Output the span of lines from the one that contains "Instruction: Click the" through the end of the records, inclusive, exactly as written and free of pictures.

- [SOURCE DATA]:
━━━━━━
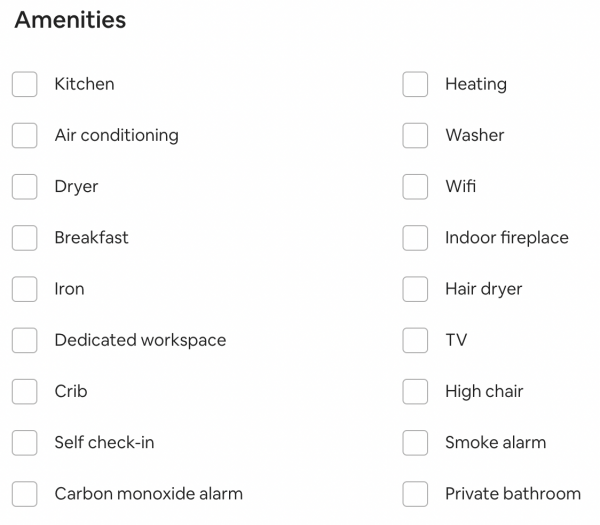Click the Kitchen label text

[84, 84]
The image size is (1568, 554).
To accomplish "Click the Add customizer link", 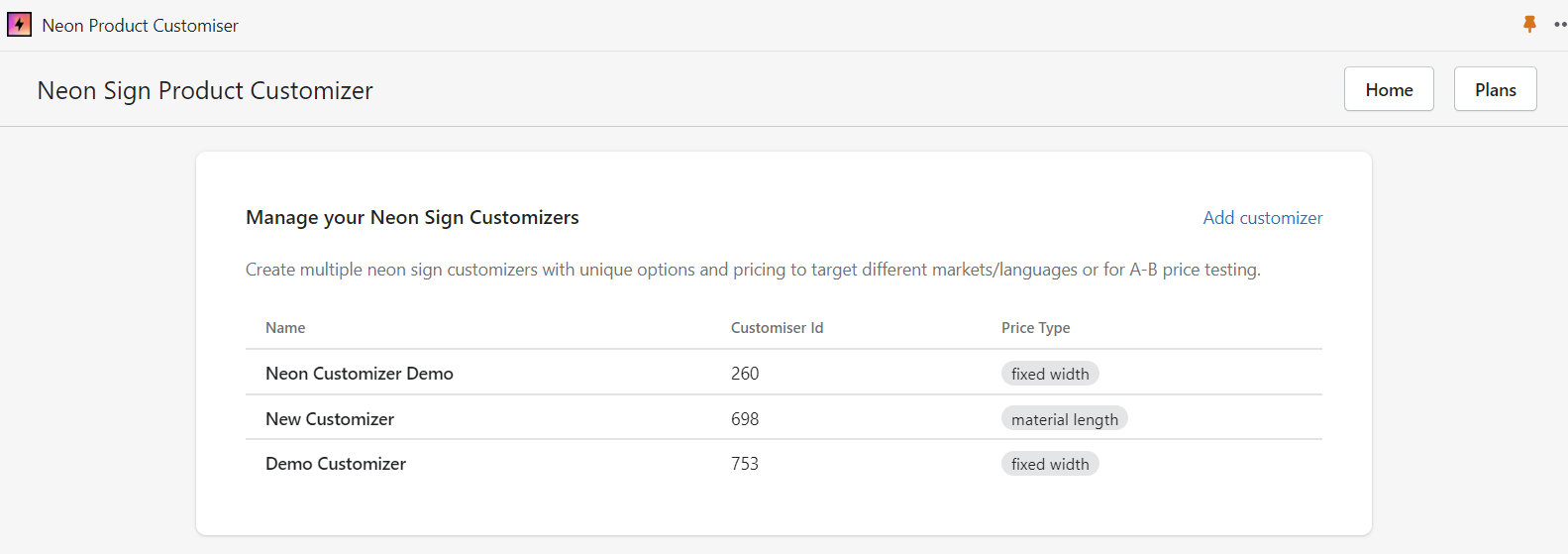I will tap(1262, 218).
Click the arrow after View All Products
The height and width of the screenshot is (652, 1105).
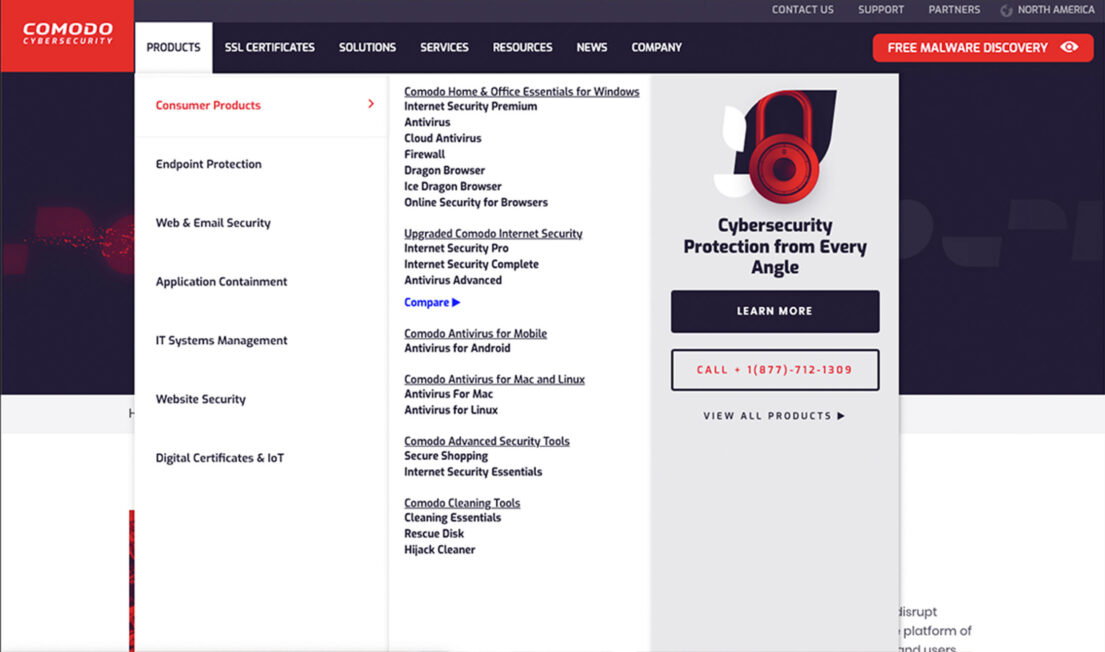click(x=841, y=416)
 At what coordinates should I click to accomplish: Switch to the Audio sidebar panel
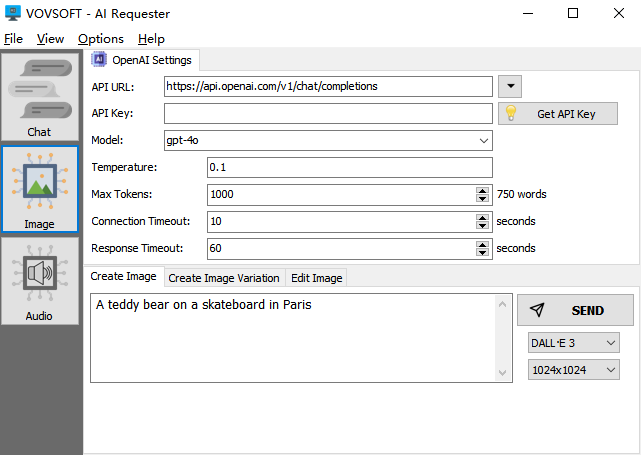[x=40, y=280]
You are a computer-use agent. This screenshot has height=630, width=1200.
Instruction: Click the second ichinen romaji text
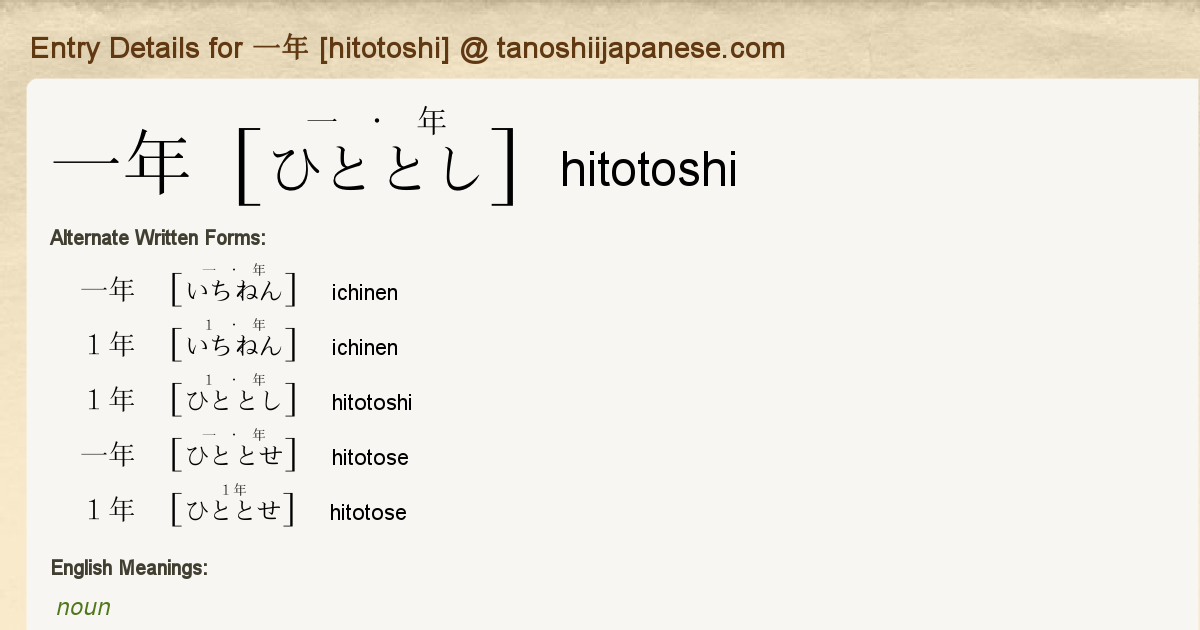(365, 348)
━━━━━━
- [RESPONSE AREA]:
Instruction: Click the second ichinen romaji text
(365, 348)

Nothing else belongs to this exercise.